[Stored data]
-- -- --

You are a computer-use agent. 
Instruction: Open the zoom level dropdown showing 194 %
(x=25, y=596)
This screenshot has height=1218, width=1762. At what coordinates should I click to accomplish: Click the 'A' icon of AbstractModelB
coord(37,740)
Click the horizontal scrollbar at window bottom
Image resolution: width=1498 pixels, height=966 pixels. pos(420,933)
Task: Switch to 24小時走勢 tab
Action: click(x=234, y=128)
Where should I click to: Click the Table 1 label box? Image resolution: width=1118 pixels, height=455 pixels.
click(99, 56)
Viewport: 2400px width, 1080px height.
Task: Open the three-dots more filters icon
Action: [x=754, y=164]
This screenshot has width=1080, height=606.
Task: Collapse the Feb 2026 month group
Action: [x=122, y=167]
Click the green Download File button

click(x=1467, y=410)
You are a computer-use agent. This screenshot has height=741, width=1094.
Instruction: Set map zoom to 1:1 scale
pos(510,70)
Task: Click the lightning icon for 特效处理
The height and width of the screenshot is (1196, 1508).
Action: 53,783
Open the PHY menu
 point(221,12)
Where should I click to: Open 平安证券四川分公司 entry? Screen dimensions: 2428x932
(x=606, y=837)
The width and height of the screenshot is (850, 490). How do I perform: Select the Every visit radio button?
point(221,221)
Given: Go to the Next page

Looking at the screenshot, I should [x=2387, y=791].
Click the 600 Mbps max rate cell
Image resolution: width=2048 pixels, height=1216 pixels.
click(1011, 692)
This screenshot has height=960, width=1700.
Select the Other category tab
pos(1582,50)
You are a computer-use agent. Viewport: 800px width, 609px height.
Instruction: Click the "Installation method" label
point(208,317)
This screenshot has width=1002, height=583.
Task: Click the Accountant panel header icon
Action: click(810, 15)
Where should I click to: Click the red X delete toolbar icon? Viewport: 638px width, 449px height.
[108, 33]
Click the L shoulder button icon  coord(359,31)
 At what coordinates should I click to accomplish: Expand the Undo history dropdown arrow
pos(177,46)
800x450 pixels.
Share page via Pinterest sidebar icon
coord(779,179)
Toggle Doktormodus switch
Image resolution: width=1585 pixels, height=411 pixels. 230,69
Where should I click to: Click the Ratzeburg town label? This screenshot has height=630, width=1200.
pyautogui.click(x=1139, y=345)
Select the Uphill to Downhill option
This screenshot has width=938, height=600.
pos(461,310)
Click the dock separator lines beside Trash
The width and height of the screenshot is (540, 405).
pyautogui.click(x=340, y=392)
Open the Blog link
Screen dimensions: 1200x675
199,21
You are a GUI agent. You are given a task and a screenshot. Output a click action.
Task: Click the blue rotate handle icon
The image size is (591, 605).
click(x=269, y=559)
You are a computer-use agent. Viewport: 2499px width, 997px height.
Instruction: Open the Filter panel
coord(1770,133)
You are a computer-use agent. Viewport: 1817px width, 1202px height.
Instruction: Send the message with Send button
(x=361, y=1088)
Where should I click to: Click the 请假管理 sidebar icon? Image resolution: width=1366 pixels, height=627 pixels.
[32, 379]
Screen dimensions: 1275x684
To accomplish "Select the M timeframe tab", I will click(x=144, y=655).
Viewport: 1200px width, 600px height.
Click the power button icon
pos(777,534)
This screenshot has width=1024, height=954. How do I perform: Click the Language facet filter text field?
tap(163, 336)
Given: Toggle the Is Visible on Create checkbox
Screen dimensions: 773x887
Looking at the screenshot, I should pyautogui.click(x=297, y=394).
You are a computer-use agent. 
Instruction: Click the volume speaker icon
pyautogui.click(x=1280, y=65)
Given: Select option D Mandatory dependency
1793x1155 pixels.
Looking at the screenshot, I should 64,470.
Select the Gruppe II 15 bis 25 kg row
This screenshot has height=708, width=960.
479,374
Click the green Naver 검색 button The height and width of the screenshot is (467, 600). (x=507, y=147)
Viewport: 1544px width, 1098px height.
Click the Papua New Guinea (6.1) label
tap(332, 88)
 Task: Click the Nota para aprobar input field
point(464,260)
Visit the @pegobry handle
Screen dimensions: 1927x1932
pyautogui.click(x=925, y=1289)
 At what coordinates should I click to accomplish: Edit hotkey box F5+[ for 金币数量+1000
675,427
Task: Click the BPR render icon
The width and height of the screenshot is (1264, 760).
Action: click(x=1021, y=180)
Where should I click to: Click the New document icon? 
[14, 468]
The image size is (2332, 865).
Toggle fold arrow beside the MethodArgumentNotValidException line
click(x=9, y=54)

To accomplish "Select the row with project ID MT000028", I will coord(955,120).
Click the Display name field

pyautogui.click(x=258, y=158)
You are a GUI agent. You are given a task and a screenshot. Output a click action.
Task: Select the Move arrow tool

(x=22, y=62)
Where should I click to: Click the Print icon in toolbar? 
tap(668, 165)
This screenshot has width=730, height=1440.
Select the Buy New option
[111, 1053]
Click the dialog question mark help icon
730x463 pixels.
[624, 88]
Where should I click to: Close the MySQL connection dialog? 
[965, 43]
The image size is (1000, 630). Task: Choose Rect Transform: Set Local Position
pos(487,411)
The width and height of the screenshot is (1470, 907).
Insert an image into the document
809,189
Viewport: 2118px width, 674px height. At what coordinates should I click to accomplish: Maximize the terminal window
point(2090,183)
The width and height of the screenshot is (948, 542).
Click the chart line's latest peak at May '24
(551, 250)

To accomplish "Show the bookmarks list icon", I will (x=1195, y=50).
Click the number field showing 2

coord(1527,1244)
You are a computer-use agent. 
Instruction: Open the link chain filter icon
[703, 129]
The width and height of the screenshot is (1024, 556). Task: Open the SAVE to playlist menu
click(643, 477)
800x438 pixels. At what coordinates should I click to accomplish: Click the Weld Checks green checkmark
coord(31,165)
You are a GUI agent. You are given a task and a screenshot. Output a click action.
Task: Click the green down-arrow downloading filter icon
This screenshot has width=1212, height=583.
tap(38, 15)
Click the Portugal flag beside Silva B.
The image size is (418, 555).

-- -- --

▶ _Brief_:
Print the line containing "This screenshot has width=730, height=1440.", then every line after it through the last line of the records, each exactly as written; nothing else belongs in the answer.

▶ _Reply to the exercise_:
This screenshot has width=730, height=1440.
Select the Buy New option
[111, 1053]
Click the dialog question mark help icon
730x463 pixels.
[624, 88]
Where should I click to: Close the MySQL connection dialog? 
[965, 43]
The image size is (1000, 630). Task: Choose Rect Transform: Set Local Position
pos(487,411)
The width and height of the screenshot is (1470, 907).
Insert an image into the document
809,189
Viewport: 2118px width, 674px height. At what coordinates should I click to accomplish: Maximize the terminal window
point(2090,183)
The width and height of the screenshot is (948, 542).
Click the chart line's latest peak at May '24
(551, 250)

To accomplish "Show the bookmarks list icon", I will (x=1195, y=50).
Click the number field showing 2

coord(1527,1244)
You are a computer-use agent. 
Instruction: Open the link chain filter icon
[703, 129]
The width and height of the screenshot is (1024, 556). Task: Open the SAVE to playlist menu
click(643, 477)
800x438 pixels. At what coordinates should I click to accomplish: Click the Weld Checks green checkmark
coord(31,165)
You are a GUI agent. You are given a task and a screenshot. Output a click action.
Task: Click the green down-arrow downloading filter icon
This screenshot has width=1212, height=583.
tap(38, 15)
Click the Portugal flag beside Silva B.
The image size is (418, 555).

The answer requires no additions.